Mein Bett, ein Buch und ich
Wenn Kranksein Entschleunigung bedeutet und das Bett zum besten Freund wird. Wenn es sich wie Samstag anfühlt, obwohl erst Donnerstag ist und am Samstag umgekehrt mehr ansteht als am Donnerstag.
Die letzten Wochen hier in Åmål waren voller neuer Eindrücke und Erfahrungen. Mittlerweile weiß ich, dass man in Schweden an fast jeder Tür zuschließen muss, um reinzukommen und dass man beim Einkaufen immer jemanden trifft, den man kennt, wobei ich Letzteres als Dorf-/Kleinstadtkind schon von Zuhause gewohnt war. So schön die ersten anderthalb Monate hier auch waren, langsam aber sicher brauchte ich mal eine kleine Auszeit.
War der Montag noch mit Terminen und Aufgaben voll gestopft, entschieden Jonas und ich uns am Dienstag Nachmittag einfach mal nichts zu tun. Statt Schwedisch zu lernen, saßen wir auf dem Sofa und schauten uns eine Serie auf Netflix an. (An dieser Stelle definitiv ein Hoch auf die moderne Technik!) Mit einer kuscheligen Decke, den Füßen auf dem Couchtisch und gesalzenen Erdnüssen ist das Leben doch gleich viel entspannter.
Mehr oder weniger entspannt gestaltete sich dann jedoch der Mittwoch. Eigentlich hatte alles super angefangen: zur Fika gab es Blåbärkaka (für alle Nichtschweden bekannt als Blaubeerkuchen) und ein Geburtstagsständchen für Rose. Das dazugehörige Lied kann einen dabei schon ein wenig verwirren. Zwar ist der Text natürlich auf Schwedisch, aber trotzdem stimmt die Melodie mit dem mir bekannten „Hoch soll der leben“ überein. Naja, zumindest zu Beginn, was genau das Problem ist, denn nach den ersten paar Zeilen, bei denen ich mich ziemlich sicher fühle, weichen die Noten vom deutschen Pendant ab. Wie soll man da bitte durchblicken? Danach ging es hingegen eher anstrengend weiter. Neben einem Vortrag in der Schule hatten Erica und ich nach der Arbeit noch einen Termin in der Samverket Frivilligcentral. Das Gespräch mit Kristine und Åsa und das anschließende Language Café haben zwar sehr viel Spaß gemacht, aber nach dem ganzen Wirrwarr an Englisch und Schwedisch und so vielen neuen Leuten war ich einfach total K.O.
Das könnte in dem Zusammenhang aber auch darauf zurückzuführen sein, dass ich mich schon die ganze Woche über nicht ganz wohl gefühlt hatte und mein Körper am Donnerstag dann komplett streikte. Kopfschmerzen, Halsschmerzen, Übelkeit. Klingt erst einmal nicht schön, was es definitiv auch nicht war, aber ich konnte dem Ganzen auch ziemlich viel Positives abgewinnen. So ein Tag mit Ausschlafen, Halsbonbons und einem guten Buch im Bett ist halt auch etwas Schönes und angesichts der Hektik der letzten Wochen kam mir die aufgezwungene Entschleunigung sehr gelegen.

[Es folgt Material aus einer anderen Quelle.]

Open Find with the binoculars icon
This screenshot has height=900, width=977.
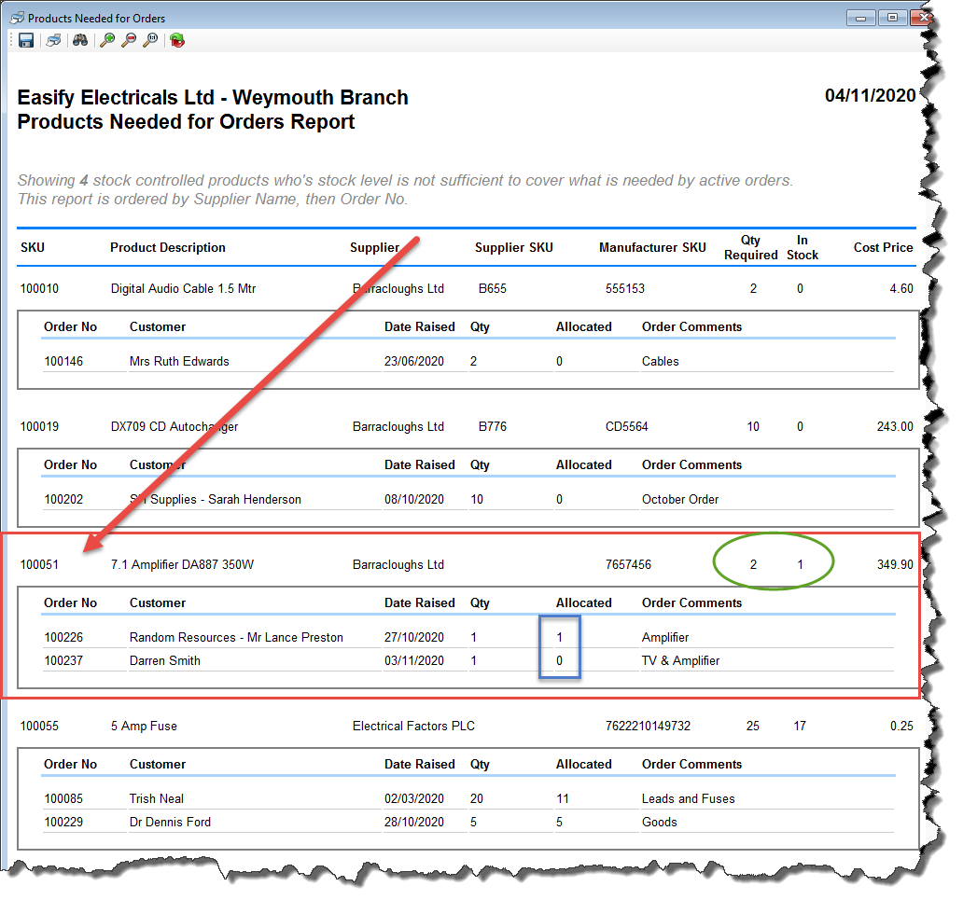click(80, 40)
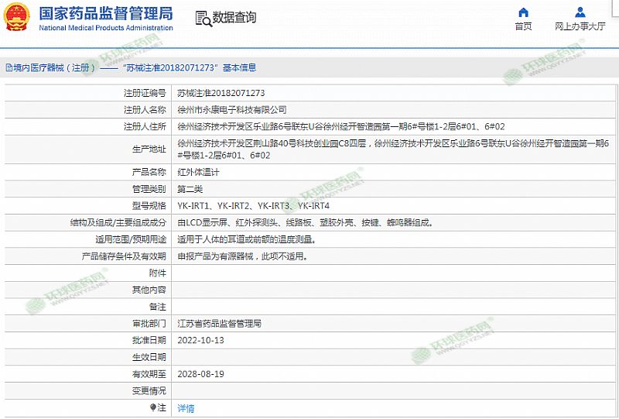The height and width of the screenshot is (419, 619).
Task: Click the small icon before 境内医疗器械 breadcrumb
Action: (x=8, y=68)
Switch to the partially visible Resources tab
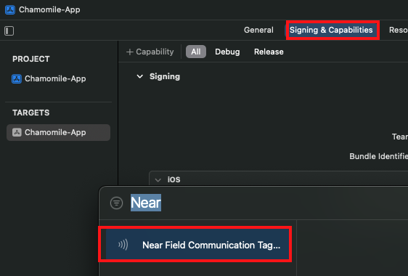This screenshot has width=408, height=276. 399,30
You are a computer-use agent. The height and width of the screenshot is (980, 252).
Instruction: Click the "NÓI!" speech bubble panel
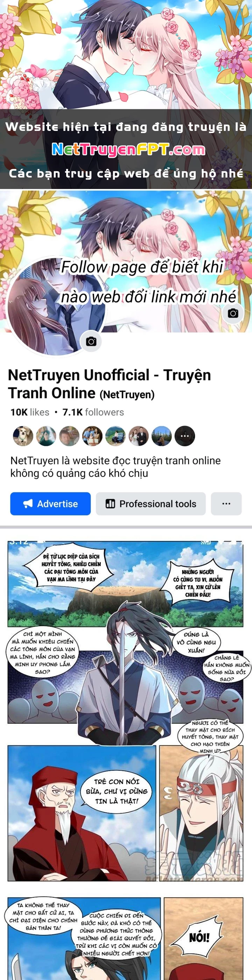pyautogui.click(x=203, y=938)
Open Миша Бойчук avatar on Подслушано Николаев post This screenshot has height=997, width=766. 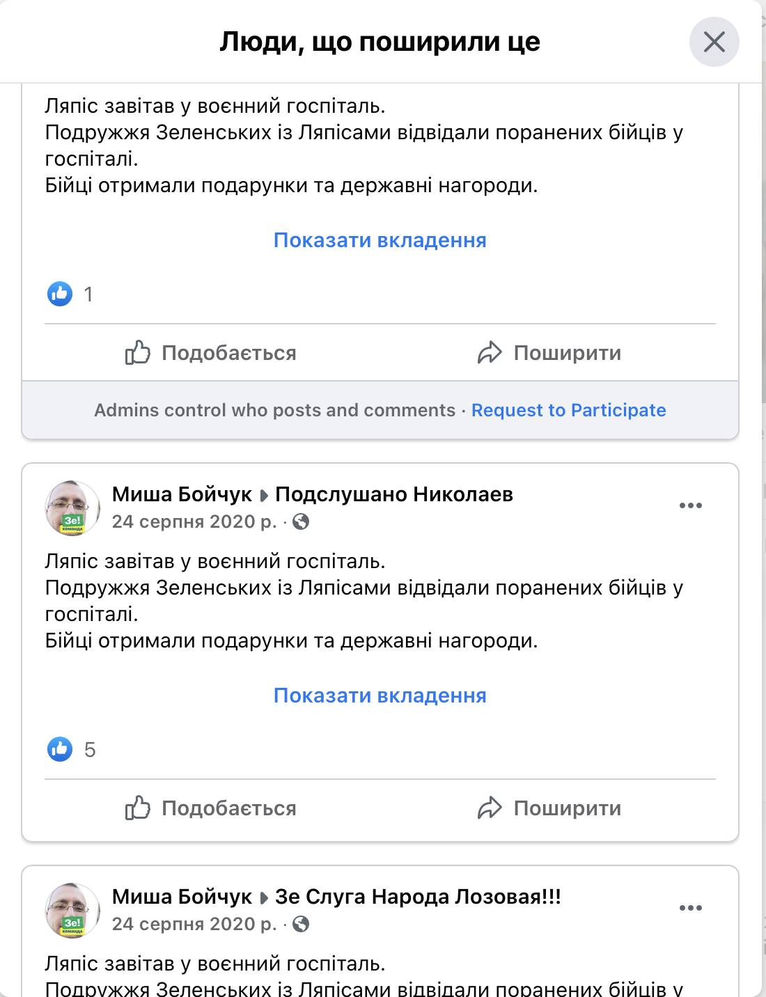click(x=72, y=508)
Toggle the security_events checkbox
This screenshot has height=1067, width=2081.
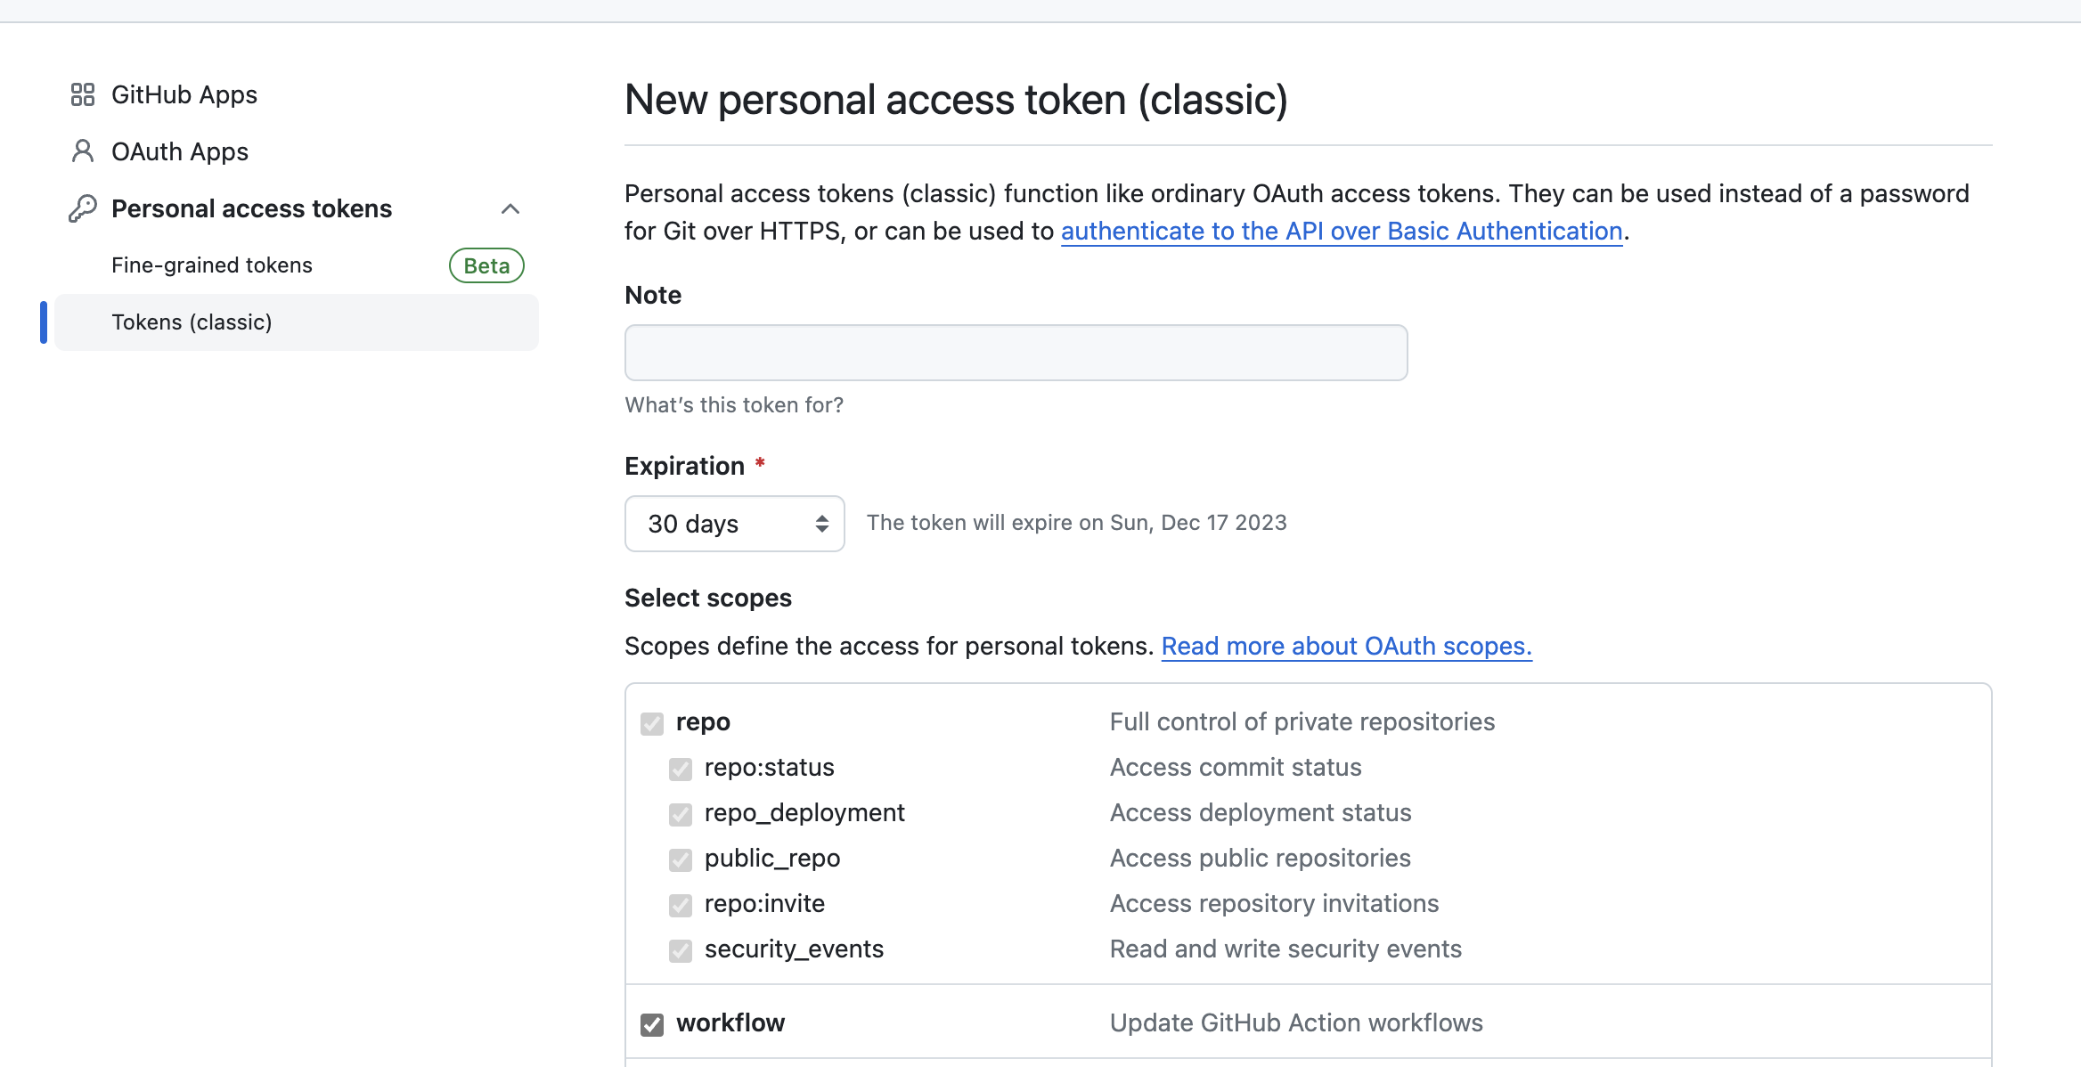681,950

Nachdem auch der Freitag ganz entspannt ablief, stand am Samstag für mich ein größeres Programm auf dem Plan. Nach dem vorgezogenen Wochenende (ich hatte mich am Donnerstag fälschlicherweise schon gefreut, dass es in nur drei Tagen nach Stockholm gehen würde… dass noch gar nicht Samstag war, bemerkte ich erst später) fühlte ich mich nun schon deutlich besser und konnte im Young Innovation Hub an einem Filmprojekt teilnehmen. Nach vier Stunden Kameraführung und Schauspieleinlagen war ich dann am Abend zum Saisonabschluss der Fußballmannschaft in Tösse eingeladen. Nach nur einem halben Training, an dem ich teilgenommen hatte, erhielt ich den Preis für die schnellste Verletzung des Jahres und stellte den dazugehörigen Pokal, wieder zuhause, mit einem Grinsen auf meine Kommode bevor ich mich müde, aber glücklich ins Bett legte, das in dieser Woche mein bester Freund gewesen war.